Ba'ja (بعجة) is a Neolithic village 14 km north of Petra, Jordan. Like the nearby site of Basta, the settlement was built in c. , during the PPNB (Pre-Pottery Neolithic B) period. Ba'ja lies at an altitude of approximately 1160 m, and is only accessible with a climbing route through a narrow, steep canyon.
It is one of the largest neolithic villages in the Jordan area.

Near the entrance to the site is Ba'ja I, an Islamic settlement with 2-3 layers of an older Nabataean settlement.

== History ==
Little is known of the early inhabitants of the village, or to what people they belonged. The original name of the village is unknown. The current name of the site was applied to it by archaeologists and is derived from the nearby mountain range. The earliest written record attesting to the inhabitants of the region wherein Ba'ja lies is taken from the old Hebrew canonical books. There, it describes a certain people known as Ḥorites, who inhabited the general region. In the second millennium BCE they were joined by the descendants of Esau, b. Iṣaac b. Ibrāhīm, who intermarried with them and, eventually, supplanted them. By the time of the first century CE, the general region – which included Petra – had been settled by the Nabatæi.

== Houses ==
The maximum usable area of the hilltop settlement of Ba'ja, for which 600 inhabitants are presumed, was 1.2 to 1.5 hectares. For this reason, the houses were built up to the surrounding steep slopes (up to 45°) and close to each other. Many houses had more than one floor, with the floors connected by an internal staircase. The walls of the buildings were up to 4.20 meters thick. In addition, the houses usually had a basement. The houses had been renovated often, changing the settlement plan.

Numerous stone axes and stone bowls were buried ritually between the walls of the houses and under the floors.

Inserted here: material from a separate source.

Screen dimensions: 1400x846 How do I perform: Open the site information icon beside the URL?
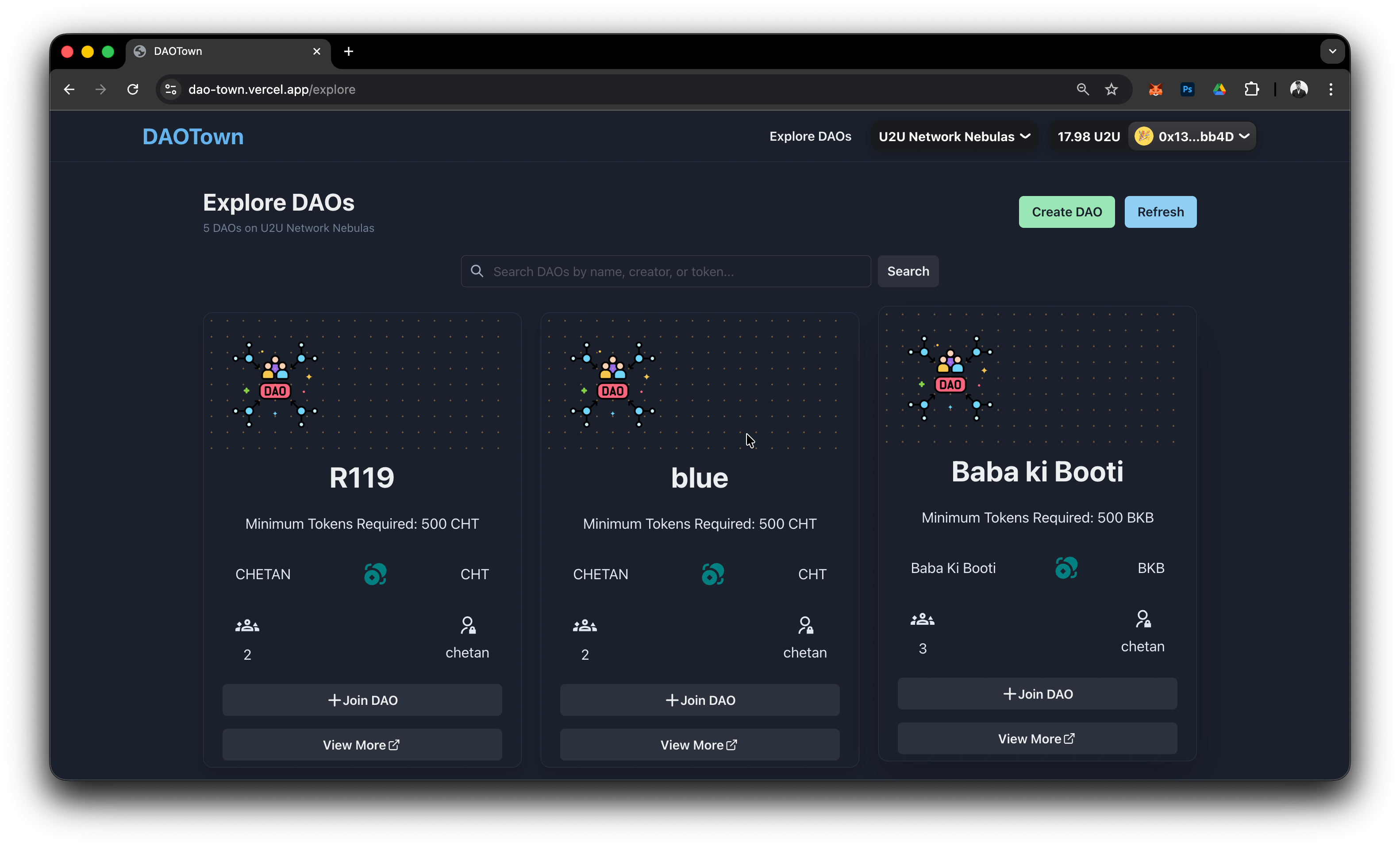pyautogui.click(x=170, y=89)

Human and animal remains were found in the same context.

== Ossuary ==
In a 0.6 m^{2} room with the remains of a wall painting in fresco technique showing abstract motifs and geometric figures, were the bones of three adults and nine small children in whom no diseases that led to their death could be detected. In the burials, which were not at the same time, the deceased was placed below the middle of the room and the bones from previous burials were pushed to the side. In the tomb, which was disturbed in the Neolithic period, numerous artificial pearls, nine arrowheads, a broken flint dagger, a mother-of-pearl ring, and another piece of mother-of-pearl jewelry have been found beneath the skull of a newborn. One burial of a young girl included an ornate necklace of multiple strands of beads of several types, a central pendant, and a carved clasp. Red ocher that caused the bones and finds to turn red was found throughout the tomb.

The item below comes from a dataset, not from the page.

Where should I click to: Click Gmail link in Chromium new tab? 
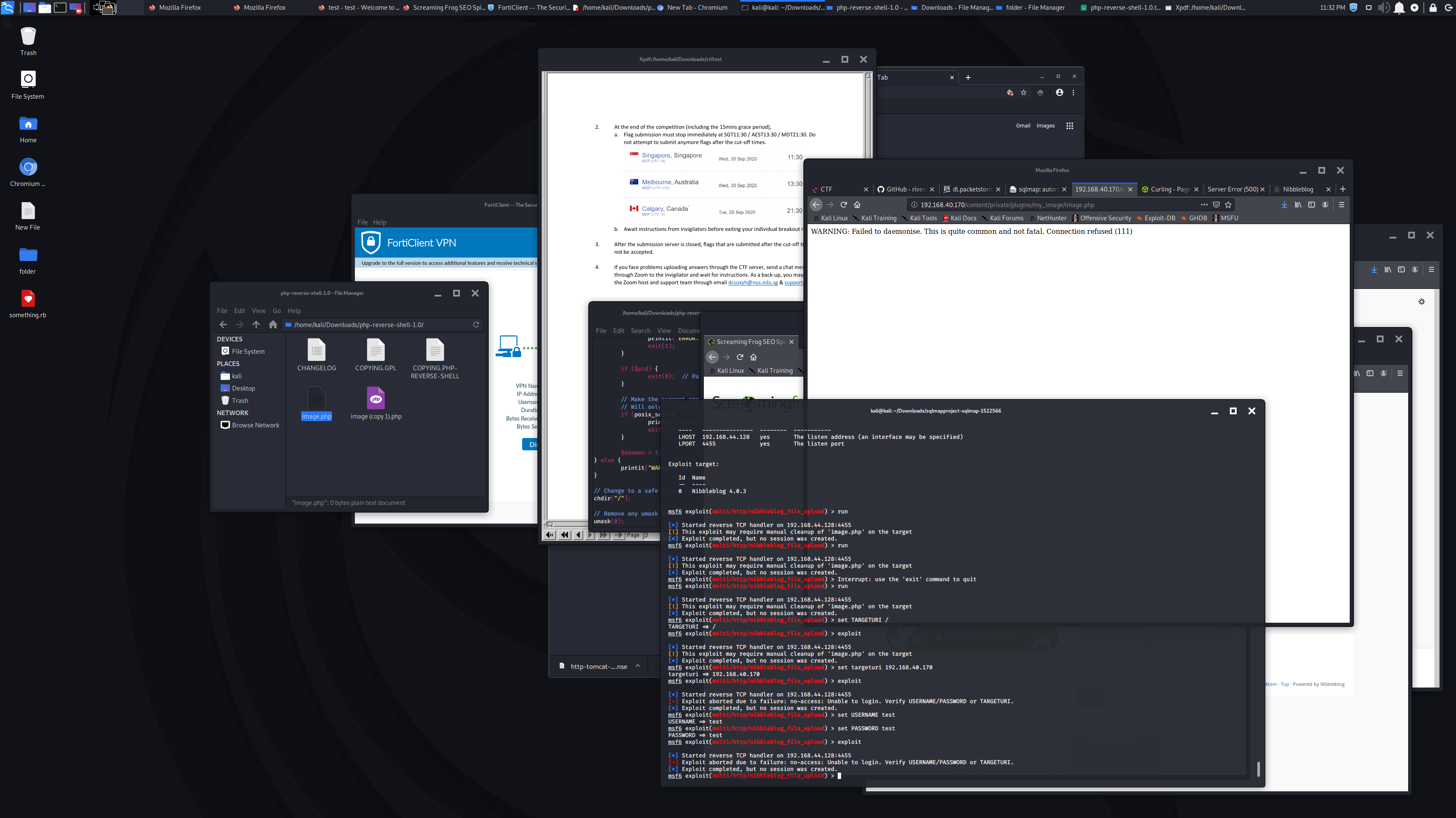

== Social structure and economy ==
A shallow hierarchy is presumed for Ba'ja, theoretically with decisions made by consensus of the family heads. The existence of a village chief cannot be ruled out.

Within the settlement area, many sandstone rings from local production have been found, which appear throughout central Jordan in this period and may have been an object of barter that may indicate a certain wealth of the place. Since such stone rings and their precursor products were found in all households, it may be presumed that their production was organized within families.

Food production was mainly through livestock husbandry and hunting, with furs from leopards, foxes, and the hyrax (Heterohyrax brucei) being numerous.